A digital culture is commercially-minded, irrespective of specific job functions. Decisions are data-driven. This does not mean there is no instinct or creativity but that ideas are tested and decisions are based on the resulting evidence. A digital culture is customer-centric.

It is transparent, with data, including commercial performance, widely shared. It is collaborative, with multi-disciplinary teams that often change by project.

A digital culture is empowered with the ‘permission to fail’ and ‘ideas can come from anywhere’ mentality. It is hungry to learn, embraces change, and is agile in its working practices. There is an entrepreneurial ‘growth hacker’ mindset where technology and marketing are closely aligned: the marketers tend to be tech savvy and the techies are marketing savvy.

The working environment, both physical and virtual, is also very important. If you look at the office spaces within a digital culture, they are open plan with spaces to huddle.

Look at images of Google’s offices or the new BBC offices in Salford for examples. The organisational language used is subtly different: you tend not to hear about ‘departments’ but ‘teams’. The working tools tend to be cloud-based and collaborative.

Many larger organisations who are creating digital, or interactive, teams are creating new office environments which are very different to the corporate HQ, specifically to nurture this digital culture.

One long-established brand is a good example of how digital transformation can be done. Back in 2006, Burberry was significantly underperforming compared to its peers. Angela Ahrendts took over and instigated a transformation program, focusing in large part on customer experience and driven by digital technologies.

She said:

Digital has been a catalyst for everything in the company and, when we got everyone on board with this concept, they were clamouring to become even more connected.”

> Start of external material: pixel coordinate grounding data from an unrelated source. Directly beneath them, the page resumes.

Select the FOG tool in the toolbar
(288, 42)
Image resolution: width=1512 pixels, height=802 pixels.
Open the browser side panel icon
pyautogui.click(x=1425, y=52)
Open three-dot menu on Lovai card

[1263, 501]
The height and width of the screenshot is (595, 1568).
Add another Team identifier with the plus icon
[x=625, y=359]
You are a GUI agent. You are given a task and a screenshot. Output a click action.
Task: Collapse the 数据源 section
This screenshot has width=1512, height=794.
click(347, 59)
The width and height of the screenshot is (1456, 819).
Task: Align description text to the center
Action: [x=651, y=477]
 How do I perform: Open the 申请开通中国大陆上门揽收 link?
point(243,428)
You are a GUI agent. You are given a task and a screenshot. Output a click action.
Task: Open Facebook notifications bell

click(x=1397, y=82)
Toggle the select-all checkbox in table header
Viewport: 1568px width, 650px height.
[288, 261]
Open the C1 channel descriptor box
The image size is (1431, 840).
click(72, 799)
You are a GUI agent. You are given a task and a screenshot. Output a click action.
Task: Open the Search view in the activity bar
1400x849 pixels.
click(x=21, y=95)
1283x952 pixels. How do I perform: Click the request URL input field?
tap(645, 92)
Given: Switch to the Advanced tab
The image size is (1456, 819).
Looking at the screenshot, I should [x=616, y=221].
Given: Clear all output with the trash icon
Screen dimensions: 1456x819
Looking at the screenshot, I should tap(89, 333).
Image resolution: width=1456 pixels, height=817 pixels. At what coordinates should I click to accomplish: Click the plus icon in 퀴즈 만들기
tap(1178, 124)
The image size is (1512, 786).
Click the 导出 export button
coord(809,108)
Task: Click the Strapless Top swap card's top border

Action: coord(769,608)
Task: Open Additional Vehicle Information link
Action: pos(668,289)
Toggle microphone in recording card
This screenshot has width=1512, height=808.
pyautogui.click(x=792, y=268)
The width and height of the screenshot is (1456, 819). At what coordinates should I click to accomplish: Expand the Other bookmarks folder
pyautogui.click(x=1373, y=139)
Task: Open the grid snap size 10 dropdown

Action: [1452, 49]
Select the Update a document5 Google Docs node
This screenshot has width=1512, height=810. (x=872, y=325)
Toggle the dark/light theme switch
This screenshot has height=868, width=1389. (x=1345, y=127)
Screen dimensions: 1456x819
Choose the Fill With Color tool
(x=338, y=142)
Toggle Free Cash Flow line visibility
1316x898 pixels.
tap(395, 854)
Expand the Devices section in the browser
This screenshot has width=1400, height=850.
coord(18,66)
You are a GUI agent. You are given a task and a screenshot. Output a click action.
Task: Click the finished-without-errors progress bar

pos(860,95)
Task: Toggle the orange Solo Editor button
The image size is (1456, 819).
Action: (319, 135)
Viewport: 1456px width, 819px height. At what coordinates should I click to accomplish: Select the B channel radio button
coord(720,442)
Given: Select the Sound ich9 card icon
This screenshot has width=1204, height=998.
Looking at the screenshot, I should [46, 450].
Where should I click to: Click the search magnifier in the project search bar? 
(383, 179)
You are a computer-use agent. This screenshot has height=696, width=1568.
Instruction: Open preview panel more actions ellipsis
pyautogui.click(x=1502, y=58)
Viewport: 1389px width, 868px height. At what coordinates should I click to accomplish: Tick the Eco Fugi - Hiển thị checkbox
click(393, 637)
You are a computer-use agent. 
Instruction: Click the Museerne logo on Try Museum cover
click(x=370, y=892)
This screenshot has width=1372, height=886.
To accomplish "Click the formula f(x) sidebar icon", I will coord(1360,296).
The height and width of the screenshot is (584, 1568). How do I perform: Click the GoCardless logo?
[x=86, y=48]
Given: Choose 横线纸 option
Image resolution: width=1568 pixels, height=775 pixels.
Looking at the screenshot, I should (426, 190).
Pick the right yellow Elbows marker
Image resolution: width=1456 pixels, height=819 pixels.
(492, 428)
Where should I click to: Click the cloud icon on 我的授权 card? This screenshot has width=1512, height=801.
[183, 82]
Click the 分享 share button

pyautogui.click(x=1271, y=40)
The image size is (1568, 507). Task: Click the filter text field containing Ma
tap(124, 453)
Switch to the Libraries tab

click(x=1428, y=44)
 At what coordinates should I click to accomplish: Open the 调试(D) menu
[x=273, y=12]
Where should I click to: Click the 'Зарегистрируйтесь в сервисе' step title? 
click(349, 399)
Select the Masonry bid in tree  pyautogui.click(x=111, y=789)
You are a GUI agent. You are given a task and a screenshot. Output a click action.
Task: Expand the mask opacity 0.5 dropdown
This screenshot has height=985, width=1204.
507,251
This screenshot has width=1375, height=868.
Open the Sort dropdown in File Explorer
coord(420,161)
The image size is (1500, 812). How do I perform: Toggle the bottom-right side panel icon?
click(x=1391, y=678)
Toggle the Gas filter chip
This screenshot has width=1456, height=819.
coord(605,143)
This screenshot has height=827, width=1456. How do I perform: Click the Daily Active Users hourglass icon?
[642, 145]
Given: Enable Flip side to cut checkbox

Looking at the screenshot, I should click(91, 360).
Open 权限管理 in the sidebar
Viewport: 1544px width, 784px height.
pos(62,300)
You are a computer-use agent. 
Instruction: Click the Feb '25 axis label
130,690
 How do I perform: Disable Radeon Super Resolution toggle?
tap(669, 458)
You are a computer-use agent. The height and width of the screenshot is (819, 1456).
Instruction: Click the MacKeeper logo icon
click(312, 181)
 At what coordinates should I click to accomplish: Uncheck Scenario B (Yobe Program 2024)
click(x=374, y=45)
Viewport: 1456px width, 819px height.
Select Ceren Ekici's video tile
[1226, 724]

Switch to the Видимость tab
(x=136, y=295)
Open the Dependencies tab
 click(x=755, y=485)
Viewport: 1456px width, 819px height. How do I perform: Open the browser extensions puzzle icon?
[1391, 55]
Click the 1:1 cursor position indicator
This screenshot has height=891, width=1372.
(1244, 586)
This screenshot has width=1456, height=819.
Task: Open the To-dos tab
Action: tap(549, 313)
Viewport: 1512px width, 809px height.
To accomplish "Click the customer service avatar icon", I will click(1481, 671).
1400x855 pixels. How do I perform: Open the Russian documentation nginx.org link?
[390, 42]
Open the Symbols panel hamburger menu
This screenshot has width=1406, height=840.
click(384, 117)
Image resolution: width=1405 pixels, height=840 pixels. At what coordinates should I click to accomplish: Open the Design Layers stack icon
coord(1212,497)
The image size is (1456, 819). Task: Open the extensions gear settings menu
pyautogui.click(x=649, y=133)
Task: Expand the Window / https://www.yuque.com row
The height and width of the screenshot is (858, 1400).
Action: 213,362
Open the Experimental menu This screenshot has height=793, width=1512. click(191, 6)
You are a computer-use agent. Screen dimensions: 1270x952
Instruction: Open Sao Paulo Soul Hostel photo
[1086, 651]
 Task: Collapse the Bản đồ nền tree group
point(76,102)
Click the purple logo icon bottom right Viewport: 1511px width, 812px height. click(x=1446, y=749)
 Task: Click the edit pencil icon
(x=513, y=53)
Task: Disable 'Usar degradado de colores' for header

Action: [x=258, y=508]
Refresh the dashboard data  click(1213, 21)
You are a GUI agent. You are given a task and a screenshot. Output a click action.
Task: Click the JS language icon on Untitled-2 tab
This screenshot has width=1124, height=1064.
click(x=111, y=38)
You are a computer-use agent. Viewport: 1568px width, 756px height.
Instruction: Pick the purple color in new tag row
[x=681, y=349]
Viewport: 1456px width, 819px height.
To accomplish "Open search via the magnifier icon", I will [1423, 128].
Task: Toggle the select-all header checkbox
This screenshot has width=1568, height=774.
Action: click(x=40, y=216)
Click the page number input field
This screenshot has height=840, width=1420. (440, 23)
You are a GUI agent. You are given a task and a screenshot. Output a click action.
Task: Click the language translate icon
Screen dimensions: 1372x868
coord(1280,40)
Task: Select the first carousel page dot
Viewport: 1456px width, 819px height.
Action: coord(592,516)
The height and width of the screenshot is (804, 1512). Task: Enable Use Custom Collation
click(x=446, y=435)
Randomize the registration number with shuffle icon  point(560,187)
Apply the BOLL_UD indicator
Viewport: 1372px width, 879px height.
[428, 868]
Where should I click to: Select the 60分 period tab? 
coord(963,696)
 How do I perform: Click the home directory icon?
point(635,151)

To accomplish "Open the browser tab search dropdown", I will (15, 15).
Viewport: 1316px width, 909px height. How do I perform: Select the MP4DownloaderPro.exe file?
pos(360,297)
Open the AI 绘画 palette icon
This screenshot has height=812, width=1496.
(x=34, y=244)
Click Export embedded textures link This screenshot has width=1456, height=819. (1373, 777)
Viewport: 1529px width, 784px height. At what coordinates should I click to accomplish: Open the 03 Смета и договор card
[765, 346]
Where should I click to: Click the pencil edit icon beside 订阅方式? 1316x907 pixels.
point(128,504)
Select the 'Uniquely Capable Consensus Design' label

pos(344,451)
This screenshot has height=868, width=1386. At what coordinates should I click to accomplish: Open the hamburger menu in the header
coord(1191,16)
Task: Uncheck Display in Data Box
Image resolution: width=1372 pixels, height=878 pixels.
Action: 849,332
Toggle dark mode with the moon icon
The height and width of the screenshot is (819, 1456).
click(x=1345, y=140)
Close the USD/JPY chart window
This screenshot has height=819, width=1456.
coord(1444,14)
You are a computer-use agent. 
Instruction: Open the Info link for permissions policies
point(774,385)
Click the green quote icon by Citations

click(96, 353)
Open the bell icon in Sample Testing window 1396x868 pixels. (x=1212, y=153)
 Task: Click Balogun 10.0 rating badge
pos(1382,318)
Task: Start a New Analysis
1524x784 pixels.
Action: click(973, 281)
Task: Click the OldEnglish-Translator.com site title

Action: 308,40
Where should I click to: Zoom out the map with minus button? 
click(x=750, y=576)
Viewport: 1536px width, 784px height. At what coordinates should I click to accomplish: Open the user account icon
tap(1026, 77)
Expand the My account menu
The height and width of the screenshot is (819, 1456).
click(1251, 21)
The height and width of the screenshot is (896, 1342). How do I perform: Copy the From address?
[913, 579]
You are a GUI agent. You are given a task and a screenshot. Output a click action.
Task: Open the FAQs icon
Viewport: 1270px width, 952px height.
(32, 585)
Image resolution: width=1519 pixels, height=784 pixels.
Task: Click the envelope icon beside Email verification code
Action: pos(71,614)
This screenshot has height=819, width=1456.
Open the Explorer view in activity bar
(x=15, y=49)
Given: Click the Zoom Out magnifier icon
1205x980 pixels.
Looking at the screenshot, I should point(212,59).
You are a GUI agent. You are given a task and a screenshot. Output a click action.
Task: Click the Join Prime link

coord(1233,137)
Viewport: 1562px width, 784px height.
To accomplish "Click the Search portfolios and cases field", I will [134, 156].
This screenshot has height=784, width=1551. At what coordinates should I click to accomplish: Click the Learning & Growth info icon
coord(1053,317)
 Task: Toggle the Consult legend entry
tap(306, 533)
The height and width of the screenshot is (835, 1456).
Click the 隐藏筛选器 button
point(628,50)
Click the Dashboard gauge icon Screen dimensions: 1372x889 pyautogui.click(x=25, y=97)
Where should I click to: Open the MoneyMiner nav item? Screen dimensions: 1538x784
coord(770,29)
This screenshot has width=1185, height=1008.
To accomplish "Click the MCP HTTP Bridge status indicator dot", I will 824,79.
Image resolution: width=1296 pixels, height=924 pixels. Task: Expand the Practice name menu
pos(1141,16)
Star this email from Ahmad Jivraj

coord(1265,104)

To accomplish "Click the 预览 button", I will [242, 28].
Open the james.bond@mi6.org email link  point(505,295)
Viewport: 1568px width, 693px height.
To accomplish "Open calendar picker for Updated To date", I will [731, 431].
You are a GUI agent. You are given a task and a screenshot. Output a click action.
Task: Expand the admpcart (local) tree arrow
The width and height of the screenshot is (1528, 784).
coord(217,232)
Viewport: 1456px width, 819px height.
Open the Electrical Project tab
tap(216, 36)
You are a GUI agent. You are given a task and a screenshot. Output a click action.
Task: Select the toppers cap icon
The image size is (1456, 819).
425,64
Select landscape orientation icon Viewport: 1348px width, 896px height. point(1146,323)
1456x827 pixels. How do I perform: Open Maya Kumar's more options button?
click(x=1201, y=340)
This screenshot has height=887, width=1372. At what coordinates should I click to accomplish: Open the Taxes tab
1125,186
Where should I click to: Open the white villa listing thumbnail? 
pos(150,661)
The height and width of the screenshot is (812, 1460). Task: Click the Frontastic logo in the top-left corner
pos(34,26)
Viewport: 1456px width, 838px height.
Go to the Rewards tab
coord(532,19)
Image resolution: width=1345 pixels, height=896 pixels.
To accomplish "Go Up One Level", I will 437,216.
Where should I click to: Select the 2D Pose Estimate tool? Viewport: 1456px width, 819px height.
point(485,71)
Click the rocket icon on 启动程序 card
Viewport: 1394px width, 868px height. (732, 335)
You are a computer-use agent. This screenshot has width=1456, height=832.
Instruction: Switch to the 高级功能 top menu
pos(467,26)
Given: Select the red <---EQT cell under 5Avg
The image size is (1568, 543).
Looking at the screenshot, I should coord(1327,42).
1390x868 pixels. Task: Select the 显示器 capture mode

Burberry is now doing very well. It experienced an 18% jump in sales in its first quarter this year, and Ahrendts is to move next year to Apple, arguably one of the finest exponents of customer experience in the world, as senior vice president for retail and online stores.

In the end, as demonstrated by Burberry, the real opportunity for what we’ve called digital transformation is actually the transformation of the entire business, its culture and its financial results.